#### [Text shown]
Discover your child’s food enemies and keep little tummies happy with our guide to allergies and intolerances
Getting kids to sit down and eat a proper meal can often turn into a battle of wills. And while it’s natural for children to go through fussy stages, for little ones with food allergies or sensitivities, the battle is a very different one. Recent research indicates that more than a third of parents suspect their offspring has an intolerance or allergy, but the distinction between the two is often blurred. Here, we’ve put together a simple guide to help you recognise any problem foods and make the most of mealtimes regardless of your children’s dietary requirements.
Allergy vs intolerance
There’s a big difference between the two. According to British charity Allergy UK, one in 12 children now suffers from a food allergy, with numbers steadily increasing. “Everyday foodstuffs can spark abnormal allergic reactions in some children,” says Dr George Du Toit, consultant paediatric allergist at The Portland Hospital for Women and Children. “Their bodies go into overdrive by producing too much of a special antibody called immunoglobulin. This triggers other blood cells to release chemicals, including histamine, which results in an allergic reaction.” This allergic reaction can cause swelling, vomiting and, in more serious cases, even anaphylactic shock. Trigger foods are best avoided if your child suffers an allergy. It’s not all doom and gloom, though, as things may naturally change as your little one grows. Repeat tests during childhood will confirm whether the allergy has been outgrown.
Food intolerances or sensitivities are also on the rise, and although these are not as life-threatening as allergies, they come with their own set of problems, including digestive disturbances, skin problems, fatigue and sinus problems. “Dietary sensitivities are generally linked to the health of the gut, in both children and adults. A child’s digestive health may be affected for a variety of reasons, including: a lack of exposure to the right gut bacteria at birth (it’s thought that a vaginal birth and breastfeeding help to inoculate the baby’s gut with good bacteria); by infections; the use of antibiotics at a young age; or because of deficiencies in certain nutrients,” says nutritionist Cassandra Burns of Nutri Centre (nutricentre.com).
Finding the culprit
If you’ve noticed any of the intolerance warning signs listed above, the next step is to eliminate any suspect ingredients one by one over the course of a month and then reintroduce them in small amounts to gauge any reaction. “If you already know your child suffers an intolerance, the specific food can be eliminated for a longer period of time and reintroduced later – say after six months,’ explains Cassandra. During the elimination period, the child’s digestive system and immune system will need to be supported in order to minimise the likelihood of a reaction when the food is brought back into the diet. “Working with a health practitioner, for example a nutritional therapist or naturopath, is recommended to help maximise wellbeing at this time,” Cassandra adds.
Whatever your child’s allergy or intolerance, there are lots of healthy alternatives out there
Gluten-free oats, rice, barley, quinoa, millet and buckwheat are all child-friendly substitutes for wheat grains. “Oats contain fibre, magnesium, manganese, zinc, copper and biotin; they can also have a natural calming effect on the body,” says Cassandra. “Quinoa is higher in protein than most other grains, and can be a good source of folate, which is essential for building the blood.”
Non-dairy milks have a lot going for them. Varieties such as oat and coconut milk provide less protein than cow’s milk, but they are often fortified with vitamins and minerals such as calcium and vitamin D. “Opt for unsweetened versions to avoid added sugar, and avoid soya products as these are not recommended in high amounts,” advises Cassandra. Better still, make your own by blending 1 tbsp of nut butter with 500ml of water until smooth.
As an alternative to milk chocolate, Ombar Coco Mylk bar, £1.99,
is made with delicious coconut cream
Eggs are a base ingredients in many sweet and savoury recipes, but there are plenty of nutritious substitutes. Swap eggs with potassium-packed mashed banana (for every egg use half a banana), 1 tbsp of ground flaxseed mixed with 3 tbsp warm water, or 1/4 cup of puréed apple or pear for an antioxidant boost.

#### [Excerpted records]

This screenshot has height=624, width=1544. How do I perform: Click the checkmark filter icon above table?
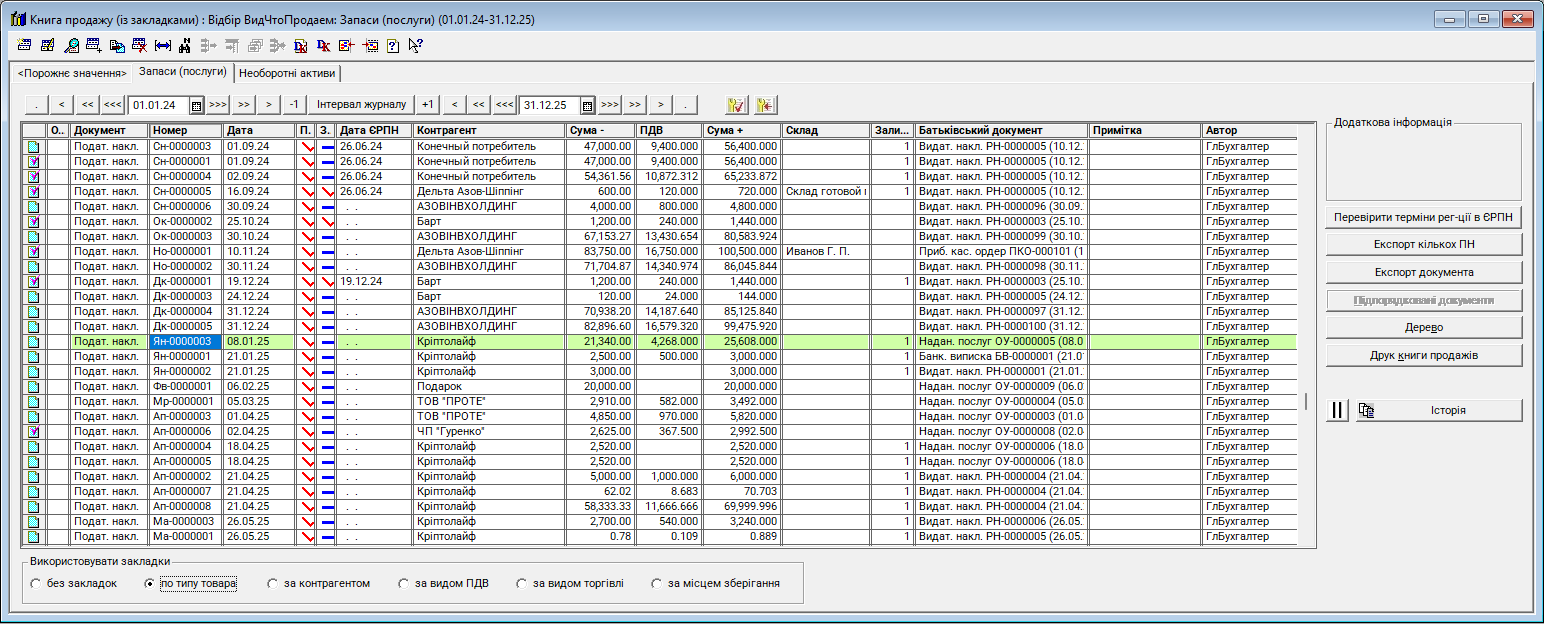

--

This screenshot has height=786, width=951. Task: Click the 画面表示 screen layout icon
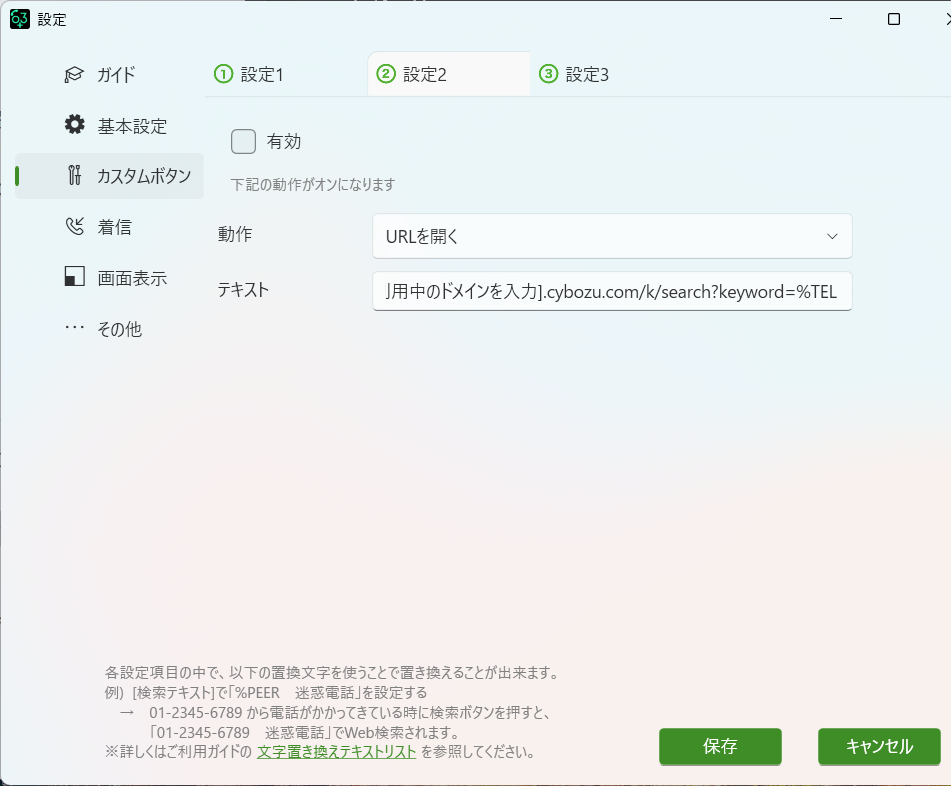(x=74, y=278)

#### [Task A]
Answer these questions from the allergy guide:
(i) According to Allergy UK, how many children now suffer from a food allergy?
(ii) At which hospital is Dr George Du Toit a consultant paediatric allergist?
(iii) How much mashed banana does the guide suggest using in place of each egg?
#### [Task B]
Copy the allergy guide's passage starting at "Non-dairy milks have" and ending at "water until smooth.", but swap "500ml" for "250ml".

#### [Task answer A]
(i) One in 12 children.
(ii) The Portland Hospital for Women and Children.
(iii) Half a banana.

#### [Task answer B]
Non-dairy milks have a lot going for them. Varieties such as oat and coconut milk provide less protein than cow’s milk, but they are often fortified with vitamins and minerals such as calcium and vitamin D. “Opt for unsweetened versions to avoid added sugar, and avoid soya products as these are not recommended in high amounts,” advises Cassandra. Better still, make your own by blending 1 tbsp of nut butter with 250ml of water until smooth.